How to use Mozilla Mortar and App stub for bootstrapping

Sometimes the thing that can put someone off wanting to work on a project is the dreaded blank screen when you start. This is especially true when the thing you are building is relatively new and there haven’t been that many templates created to give you a helping hand.

If you are wanting to get stuck into your first Firefox OS application then an excellent place to start is learning HTML, CSS and JavaScript fundamentals with Mozilla’s Mortar package.

Think of Mortar as a really quick way of hitting the ground running whenever you first start building a Firefox OS application. It is a boiler plate.

The first thing you will need to do is get Node installed, this is out of the scope of this article but if you haven’t already installed it you should, the installation on most setups is very easy and it gives you some awesome power, like for example setting up Firefox OS applications quickly!

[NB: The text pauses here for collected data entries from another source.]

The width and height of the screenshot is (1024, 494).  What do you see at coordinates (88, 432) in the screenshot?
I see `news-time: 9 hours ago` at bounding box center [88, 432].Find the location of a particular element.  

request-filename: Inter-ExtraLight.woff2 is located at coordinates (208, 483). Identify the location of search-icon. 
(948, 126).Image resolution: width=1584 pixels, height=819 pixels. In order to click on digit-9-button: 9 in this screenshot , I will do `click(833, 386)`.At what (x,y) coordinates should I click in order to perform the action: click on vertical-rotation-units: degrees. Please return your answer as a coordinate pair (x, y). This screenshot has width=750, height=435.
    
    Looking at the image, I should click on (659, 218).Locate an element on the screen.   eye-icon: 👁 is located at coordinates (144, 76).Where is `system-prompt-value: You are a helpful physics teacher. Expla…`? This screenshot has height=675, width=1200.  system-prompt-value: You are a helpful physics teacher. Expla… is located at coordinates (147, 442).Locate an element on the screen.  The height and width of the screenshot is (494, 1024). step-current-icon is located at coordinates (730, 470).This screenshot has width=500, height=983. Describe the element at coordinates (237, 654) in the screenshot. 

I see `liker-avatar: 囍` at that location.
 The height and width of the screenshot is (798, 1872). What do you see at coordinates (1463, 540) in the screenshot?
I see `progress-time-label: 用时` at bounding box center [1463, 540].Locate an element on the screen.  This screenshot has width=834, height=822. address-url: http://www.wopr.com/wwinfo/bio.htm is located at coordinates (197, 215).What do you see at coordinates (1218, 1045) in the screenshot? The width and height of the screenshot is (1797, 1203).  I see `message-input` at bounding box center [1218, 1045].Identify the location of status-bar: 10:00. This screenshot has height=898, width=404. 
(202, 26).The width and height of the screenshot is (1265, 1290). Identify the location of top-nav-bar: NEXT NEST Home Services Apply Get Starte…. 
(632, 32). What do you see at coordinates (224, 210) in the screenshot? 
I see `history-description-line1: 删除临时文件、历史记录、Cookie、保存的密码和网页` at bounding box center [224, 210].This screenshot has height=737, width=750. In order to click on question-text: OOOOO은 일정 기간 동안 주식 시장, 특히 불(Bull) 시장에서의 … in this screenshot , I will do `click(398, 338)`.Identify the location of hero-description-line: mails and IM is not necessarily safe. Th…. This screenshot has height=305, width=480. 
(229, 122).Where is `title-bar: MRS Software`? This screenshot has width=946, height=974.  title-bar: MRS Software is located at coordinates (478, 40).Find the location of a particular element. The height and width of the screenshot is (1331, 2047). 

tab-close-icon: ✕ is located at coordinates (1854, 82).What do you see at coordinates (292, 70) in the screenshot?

Once Node is installed you should install volo, volo is what will be doing all of the heavy lifting for us. You can install this by running npm install -g volo

Now you have the workhorse installed we need to target the boiler plate that volo can read and generate page(s) from. There are a couple of ways to do this but the method I like it to just reference it in one command volo create my_funky_cool_app mozilla/mortar-app-stub.

Once this runs (it will need to download the files associated with mozilla/mortar-app-stub) you will get some boilerplate code generated inside of my_funky_cool_app if you go into it and open www/index.html you will see a big blue install button, that is the boilerplate code at work.

Performing an ls on the www directory will show you all your starter files and folders;

css		
favicon.ico
img		
index.html
js		
manifest.webapp

From top to bottom these files are;

  • css - Where your CSS lives.
  • favicon.ico - The icon file for your index.html page.
  • img - Where your images live including your icon files.
  • index.html - The main page of your app.
  • js - Where your JavaScript lives.
  • manifest.webapp - The meta information about your app.

Hopefully this should help get you up and running and avoid the coders block that can come with a blank file in front of you!